In most cases, the sound of the piano and its strong intonation allow us to accurately mock up the harmonies and melodies we hear internally. They also allow us to focus on the foundation of a good song – the notes and rhythm – before thinking about the sound design or FX stages.
I have to say that for me chords and harmonies in music are what support beams of a building are in the construction business. Starting a song with a solid chord progression provides a stable foundation for it much like the way strategically placing support beams in a structure determines what will happen with the rest of the building. It narrows down the options for scales and melodies that will work. This way, we can decide those quickly and stay organized when we move on to more time-consuming things like transitions and melodies. The notes you chose for your melody should respect and follow the chords. They should conform to the mode/scale of the harmony the way that furniture and stairwells respect the support beams of a building.
Now that we have the progression in-tact, the next step will follow a more conventional practice… making the bass second! By establishing the harmony first, we have in a sense established the bass line. It will work as nothing more than a doubling of the lowest notes of the chord progression but you may not even need that much (less is often MORE in many situations). If your chord progression has inverted chords, the bass may need to play the root of the chord instead of the lowest note. Regardless, you will have narrowed down your options to some degree – allowing you to focus more confidently on other areas.
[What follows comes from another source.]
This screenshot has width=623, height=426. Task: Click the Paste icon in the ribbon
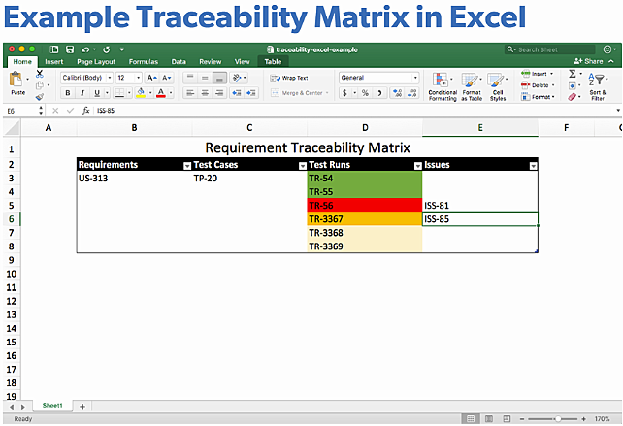[x=16, y=82]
Once you have established a bass line, you may be inspired to do some sound design. In my case, I will select some warm bass patches from various preset banks (to get the underlying composition of the song down) and modify or rewrite them later. In the same way that establishing the harmony lays a foundation for melody and bass, using boilerplate sounds creates the foundation for more advanced design and mixing techniques.
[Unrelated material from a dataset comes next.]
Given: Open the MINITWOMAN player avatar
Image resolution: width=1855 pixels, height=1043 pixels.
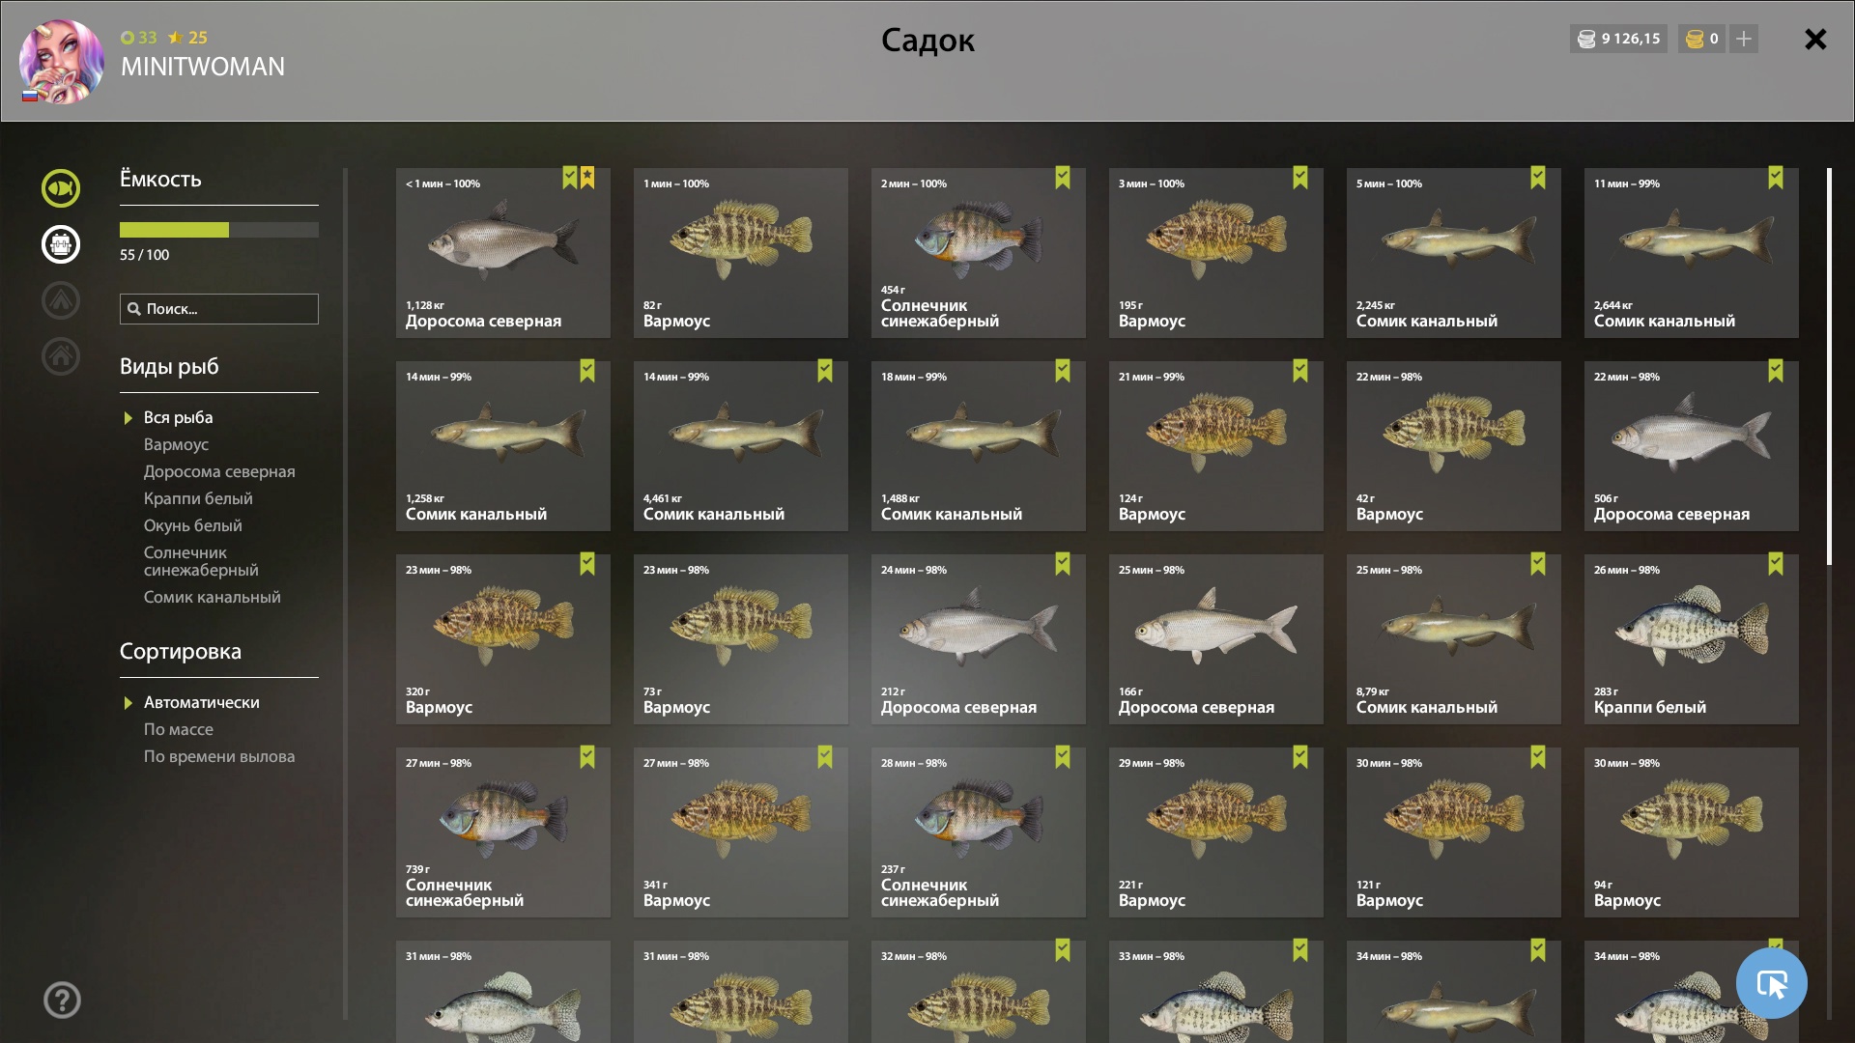Looking at the screenshot, I should pyautogui.click(x=62, y=61).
I usually have two or more layers in my bass sounds – one is a deep warm sub and the other is positioned in the mid-frequency range. The sub provides power and feeling while the mid-range layer creates the more obvious aspects like grit and brightness. Mixing and tuning the two layers effectively will help you achieve a bigger and wider presence in the stereo image. Remember to use a highpass filter on the mid-range layer – set the cutoff frequency at a position that allows the desired and fundamental character of it to pass while preventing it from interfering with the sublayer (maybe somewhere around 150 Hz). Crossfading between sine and saw waveforms also can’t hurt!
Remember, organization and process are key… especially when you have to find a client’s project from 10 years ago to recall what you did! Overall, I like my projects to be neat and clear. So, for this multi-layered bass, a group track is essential. Staying organized also allows you to navigate the project in a timely manner which is critical. It keeps the creative flow on-point and avoids distraction.
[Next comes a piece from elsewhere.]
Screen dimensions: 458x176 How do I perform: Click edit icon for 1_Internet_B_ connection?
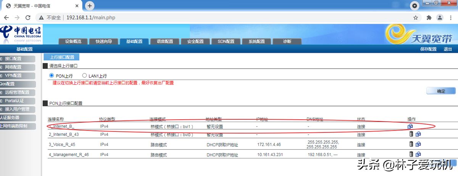tap(410, 126)
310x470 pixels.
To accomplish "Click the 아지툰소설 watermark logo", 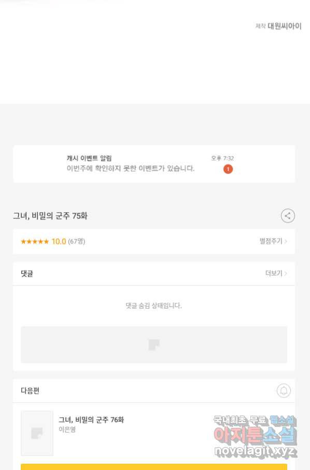I will pyautogui.click(x=255, y=435).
As you can see in the picture above, I like to have a rhythm group made up of many layers. In addition to the usual elements (kick, snare, and hi-hat), there is percussion, other snare and hi-hat layers, and some fills here and there. In my opinion, the key to a solid drum mix is to first mix all of the rhythmic elements using only volume and panning. Equalizing, phase shifting and colouring with effects should be done later and only if they are necessary.
Adding an overall compressor on the group track is a good move at this point. It tightens and polishes the groove; and in this case, it adds some harmonic distortion which makes those high frequencies more pleasant to the ear.
Arranging this type of music is not rocket science but it requires some experimentation here and there. Some unexpected behaviour may spice up your creativity and lead you to something fresh and unusual. I always start with the intro. It is about a minute long and leads to a first break before the drop. I immediately introduce the kick drum in the first second of the arrangement followed by some basic rhythm elements. This is important in order to be DJ friendly.
Through the first minute I gradually introduce more and more elements and fill the sound image with rhythms, FX, and single chord stabs. In the end, I introduce that piano chord progression I made in the first steps of the production. When the first break comes, the mix is slimmed down to just piano chords and an accompanying string pad that sweeps in with an automated highcut filter. Before the drop, try adding a long snare fill that comes from a smooth fade in and white noise – this is always a good choice.